Le concept macroéconomique de « nowcasting » permet l’évaluation de ce qui est actuellement en train de se passer dans l’économie, à la différence du « forcasting » qui se veut prédictif. Disposer d’une évaluation précise de l’État actuel de l’économie est considéré comme la première étape dans une optique de prévision à plus long terme. Elle offre l’avantage aux dirigeants de pouvoir ajuster en temps réel les actions des collectivités publiques. Ainsi, en 1973, les effets du choc pétrolier n’ont été perçus qu’avec retard, entraînant la mise en place de politiques économiques à contretemps.

La mise en place du nowcasting n’est pas aisée du fait qu’elle nécessite des investissements importants et des changements de modèles. Par exemple, pour la zone euro, Eurostat publie une estimation rapide du taux de croissance du PIB environ 42 jours après la fin du trimestre. Le passage au traitement de données en flux continu n’est pas simple. Aux États-Unis, les banques fédérales de réserve développent de nombreux outils de suivi conjoncturel. La Fed d’Atlanta a développé un outil de nowcasting du PIB américain, appelé GDPNow. Il est mis à jour toutes les semaines pour évaluer la croissance du trimestre en cours jusqu’à la publication des premiers chiffres officiels.

Pour l’inflation, la Fed de Cleveland a mis au point un outil qui permet d’évaluer sur une fréquence quotidienne plusieurs indices censés refléter l’inflation.

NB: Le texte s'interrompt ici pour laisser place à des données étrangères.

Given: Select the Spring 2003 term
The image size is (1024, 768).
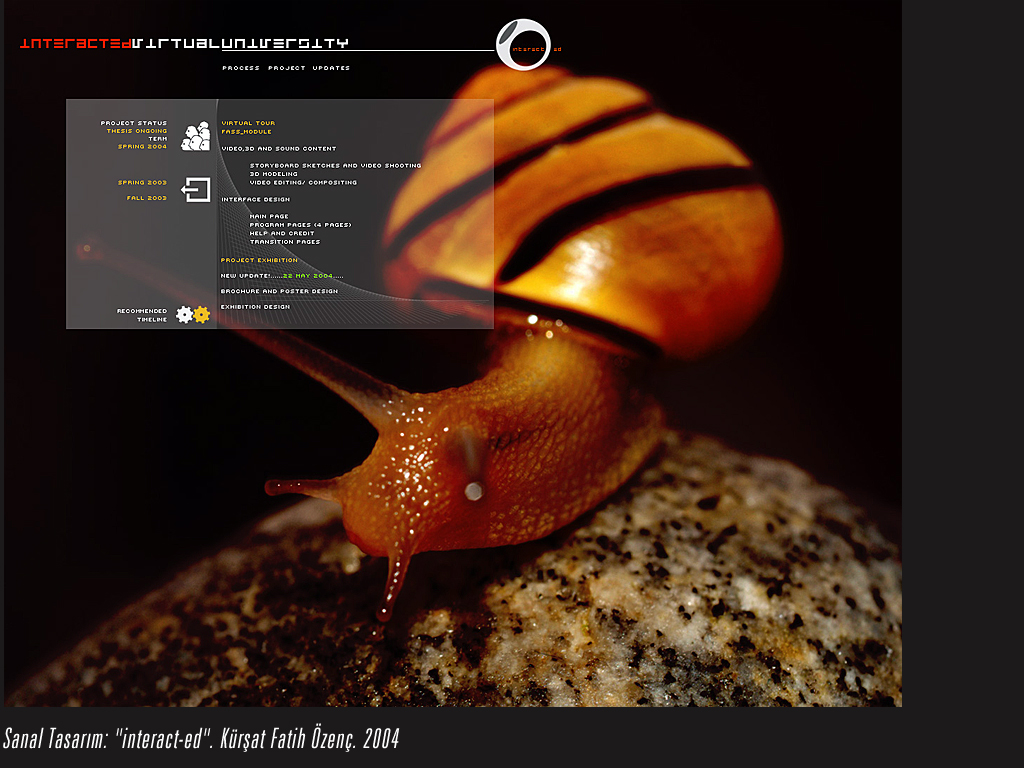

Au niveau mondial, il n’y a pas encore d’institut pour suivre en direct la conjoncture des grandes économies. Le FMI est l’organisme le plus avancé sur le développement d’outils allant dans ce sens. Le WEO (World Economic Outlook) publie une mesure de la croissance annuelle du PIB mondial pour l’année en cours (nowcast), ainsi que pour les années suivantes (forecasts). Ces estimations de la croissance mondiale sont publiées à une fréquence trimestrielle (rapports en avril et octobre et mises à jour en juillet et janvier).

Du fait des remontées d’information, il est envisageable d’avoir des nowcasting plus rapprochés. Une équipe de la Banque de France travaille sur ce sujet depuis plusieurs années. Les équipes de la Banque de France travaillent à construire un modèle d’évaluation de la croissance mondiale en temps réel en s’appuyant sur une base de données mensuelles couvrant 37 pays, soit environ 80 % du PIB mondial. À l’aide de ce modèle, l’indicateur de la Banque de France, établi mensuellement, est plus fin que celui du FMI. Appliqué à 2016, en temps réel, la croissance de l’économie mondiale version Banque de France est de 2,9 % quand le FMI prévoit 3,2 %.